But climate scientists and oil industry analysts say more is at stake than the fate of the so-called Keystone XL project. It is among a handful of energy projects in North America whose approval could boost investment and create momentum for unconventional sources of fossil fuels. Many scientists believe increased use of such dirtier energy could make it harder to avert a climate crisis.

While protestors want White House officials and the public to notice, investors already are watching developments closely - and the pipeline's builder, whose chief lobbyist has deep connections in Washington, is spending heavily to influence the outcome. To Wall Street, approval of extending the pipeline to refineries along the Gulf of Mexico would be more than symbolic.

"It could give a signal that the U.S. isn't necessarily going to step up regulations" on new and dirtier forms of fossil fuels, said Jacob Correll, a commodities analyst at Summit Energy , a consulting firm. "It might give investors more comfort that it's going to be a country that's more conducive to continuing these drilling investments going forward."

If TransCanada Corp., a Calgary, Alberta-based energy company, receives administration approval to build the $7 billion pipeline expansion, it "could add incentives for refineries" to process dirtier grades of crude, said Sparsh Khandeshi, a refineries law fellow at the Environmental Integrity Project, an advocacy group founded by former Environmental Protection Agency enforcement attorneys. The organization noted in June 2008, before the financial crisis sapped the global demand for oil, that U.S. refineries already were " placing a major bet on a fuel source which is dirtier to mine, process and refine."

Keystone XL backers in the oil industry claim the pipeline project would create tens of thousands of American jobs while reducing U.S. dependence on foreign oil.
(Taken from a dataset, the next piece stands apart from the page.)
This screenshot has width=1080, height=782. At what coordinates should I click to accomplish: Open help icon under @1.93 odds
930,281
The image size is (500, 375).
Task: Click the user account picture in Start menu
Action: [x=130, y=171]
The American Petroleum Institute, the oil industry's lobbying arm, argues that the environment will be better safeguarded if the oil sands crude flows to the U.S. rather than to other nations.

"It could be exported to other countries, many of which do not have the same stringent environmental regulations that are in place here in the United States," API asserts. "China, for example, has been actively seeking energy resources."